# Tokenization Deep Dive
Explore how tokenization works under the hood using Hugging Face Transformers.

## Install Transformers

In [None]:
!pip install transformers --quiet

## Load Tokenizer

In [None]:
from transformers import AutoTokenizer

tokenizer = AutoTokenizer.from_pretrained("bert-base-uncased")
text = "Playing with transformers is amazing!"
tokens = tokenizer.tokenize(text)
print("Tokens:", tokens)

## Rare Word Tokenization Example

In [None]:
rare_word = "transformerscape"
rare_tokens = tokenizer.tokenize(rare_word)
print("Rare word tokens:", rare_tokens)

## Convert Tokens to IDs

In [None]:
token_ids = tokenizer.convert_tokens_to_ids(tokens)
print("Token IDs:", token_ids)

## Add Special Tokens ([CLS], [SEP])

In [None]:
tokens_with_special = tokenizer.build_inputs_with_special_tokens(token_ids)
print("Token IDs with special tokens:", tokens_with_special)

## Full Encoding with Attention Mask

In [None]:
inputs = tokenizer(text, return_tensors="pt")
print("Input IDs:", inputs['input_ids'])
print("Attention Mask:", inputs['attention_mask'])

## Compare Tokenizers: BERT vs RoBERTa

In [None]:
bert_tokenizer = AutoTokenizer.from_pretrained("bert-base-uncased")
roberta_tokenizer = AutoTokenizer.from_pretrained("roberta-base")

sentence = "Let's explore Hugging Face!"

print("BERT:", bert_tokenizer.tokenize(sentence))
print("RoBERTa:", roberta_tokenizer.tokenize(sentence))

## Handle Emojis, Accents, Mixed Languages

In [None]:
emoji_text = "I love AI 🤖!"
accent_text = "Café au lait"
multi_lang = "مرحبا Hello こんにちは"

print("Emoji:", tokenizer.tokenize(emoji_text))
print("Accents:", tokenizer.tokenize(accent_text))
print("Mixed:", tokenizer.tokenize(multi_lang))

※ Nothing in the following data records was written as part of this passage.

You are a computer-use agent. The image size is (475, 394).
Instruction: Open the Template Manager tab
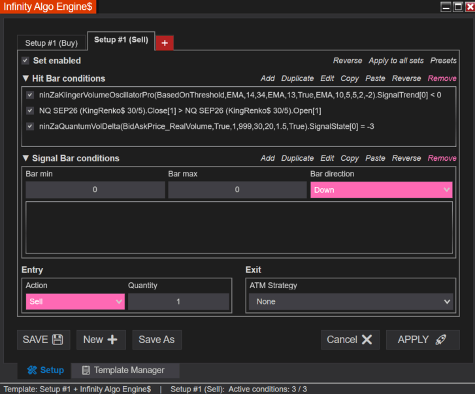[x=125, y=370]
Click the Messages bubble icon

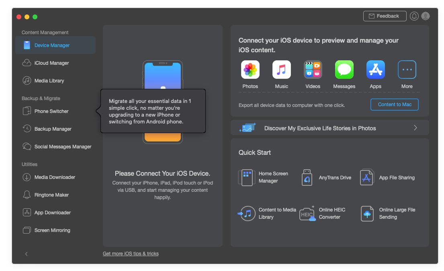pyautogui.click(x=344, y=70)
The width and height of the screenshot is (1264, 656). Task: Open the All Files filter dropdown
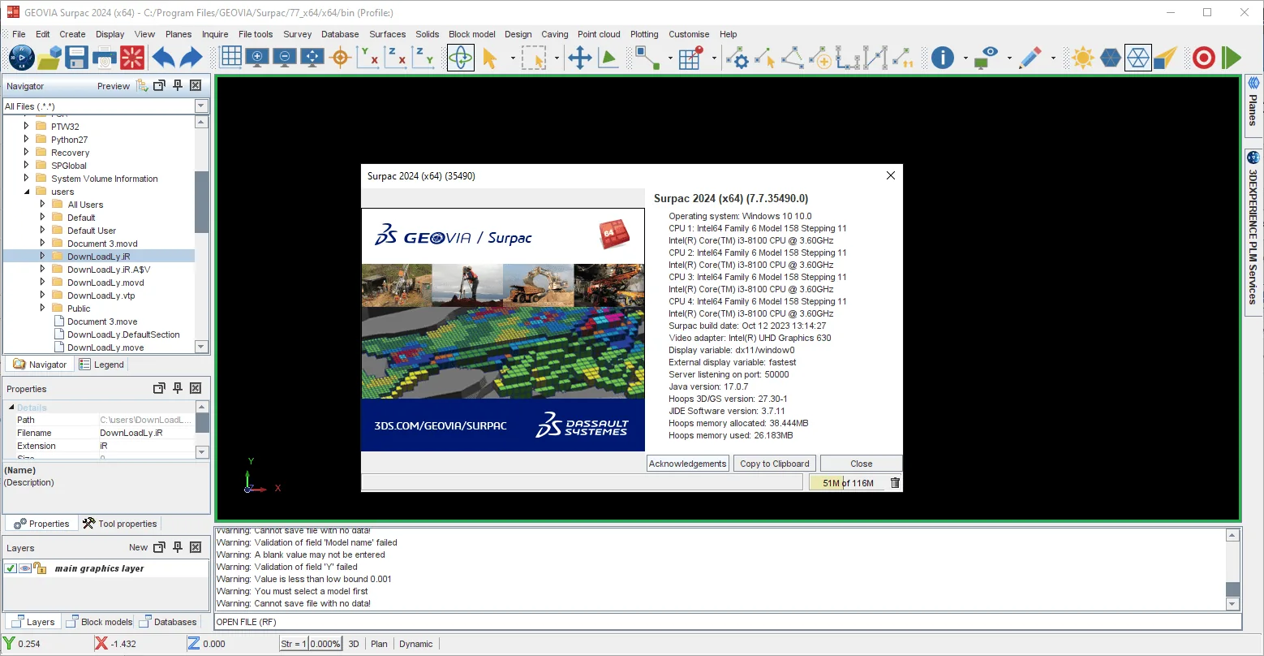(x=201, y=106)
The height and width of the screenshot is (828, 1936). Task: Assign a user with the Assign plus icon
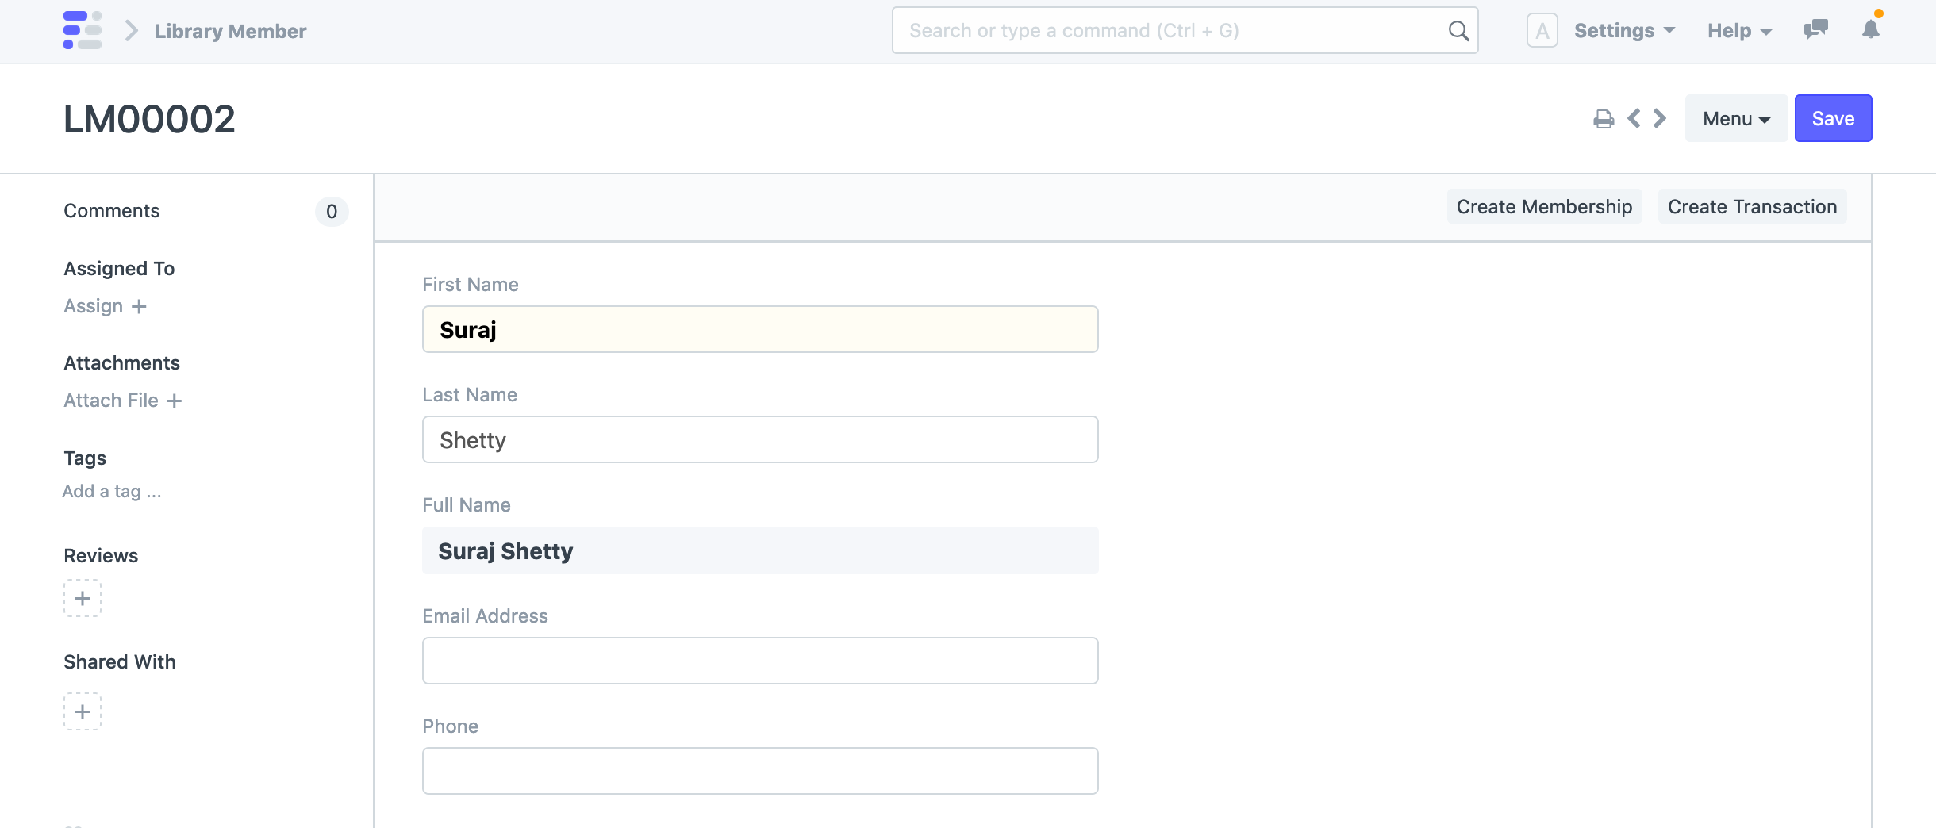[140, 306]
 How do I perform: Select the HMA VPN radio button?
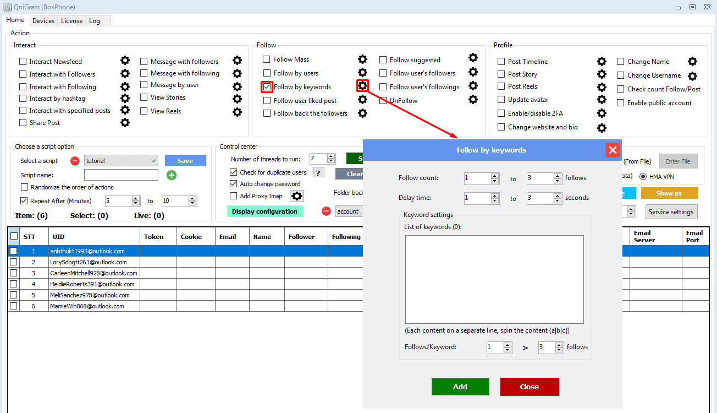643,177
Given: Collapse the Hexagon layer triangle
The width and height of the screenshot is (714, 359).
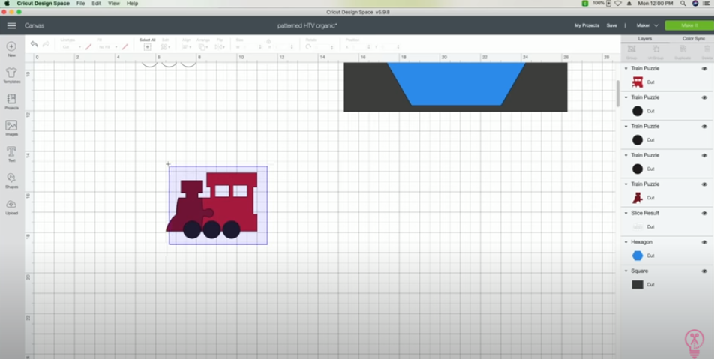Looking at the screenshot, I should (x=626, y=242).
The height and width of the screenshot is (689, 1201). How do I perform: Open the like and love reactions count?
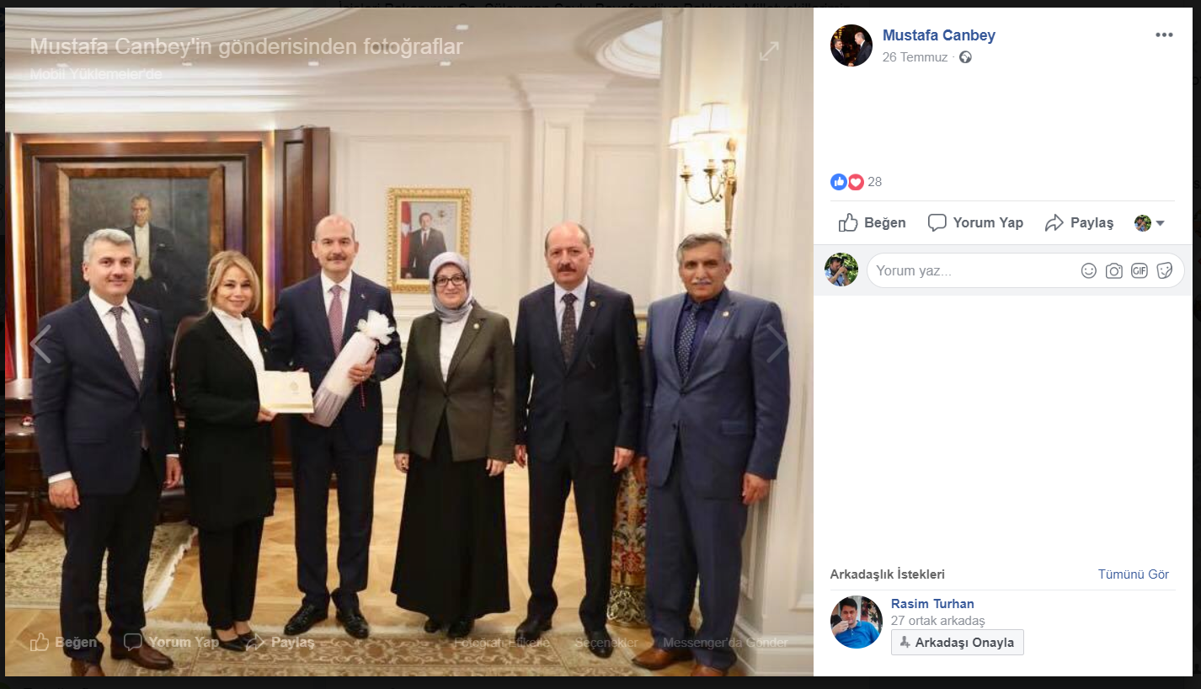click(x=857, y=182)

## Padding & Truncation Example

In [None]:
sentences = ["This is short.", "This is a much longer sentence that may need truncation."]
encoded = tokenizer(sentences, padding=True, truncation=True, return_tensors="pt")
print("Padded input IDs:", encoded['input_ids'])
print("Attention mask:", encoded['attention_mask'])

## Summary
- Tokenizers break text into subwords.
- They map tokens to IDs used by models.
- Special tokens, attention masks, and padding help with model inputs.
- Tokenizers differ (e.g., BERT vs RoBERTa).
- Transformers process sequences, not raw words.